Summary
noting that "courts give considerable deference to plaintiff's choice of forum, and thus party seeking transfer under 28 U.S.C. § 1404 typically bears burden of proving transfer is warranted"
Summary of this case from Hursh v. DST Sys.Opinion
No. 13-3049
04-24-2014
Appeal from United States District Court
for the District of Minnesota - Minneapolis
[Unpublished]
Before BYE, GRUENDER, and SHEPHERD, Circuit Judges. PER CURIAM.
Guy Blume appeals from the final judgment entered by the district court in this action brought by American Dairy Queen Corporation. He challenges the default judgment entered against him, the denial of his requests to transfer venue, and the dismissal of his counterclaims. Upon careful review, we conclude that the district court did not abuse its discretion in entering the default judgment or in dismissing Blume's counterclaims as sanctions under Federal Rule of Civil Procedure 37. See Int'l Bhd. of Elec. Workers, Local Union No. 545 v. Hope Elec. Corp., 380 F.3d 1084, 1105 (8th Cir. 2004) (standard of review; default judgment may be upheld if within range of acceptable sanctions); Gen. Dynamics Corp. v. Selb Mfg. Co., 481 F.2d 1204, 1211-14 (8th Cir. 1973) (with-prejudice dismissal of counterclaims as Rule 37 sanction did not constitute abuse of discretion). We also conclude that the district court did not abuse its discretion in declining to transfer venue. See In re Apple, Inc., 602 F.3d 909, 912-13 (8th Cir. 2010) (per curiam) (standard of review; courts give considerable deference to plaintiff's choice of forum, and thus party seeking transfer under 28 U.S.C. § 1404(a) typically bears burden of proving transfer is warranted).

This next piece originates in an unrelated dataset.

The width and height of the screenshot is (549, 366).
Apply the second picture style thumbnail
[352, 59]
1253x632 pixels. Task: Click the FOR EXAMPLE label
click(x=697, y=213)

The Honorable Richard H. Kyle, United States District Judge for the District of Minnesota, adopting the report and recommendations of the Honorable Tony N. Leung, United States Magistrate Judge for the District of Minnesota.
Blume has not addressed the amount of the judgment in his arguments on appeal. See Ahlberg v. Chrysler Corp., 481 F.3d 630, 634 (8th Cir. 2007) (points not meaningfully argued in opening brief are waived).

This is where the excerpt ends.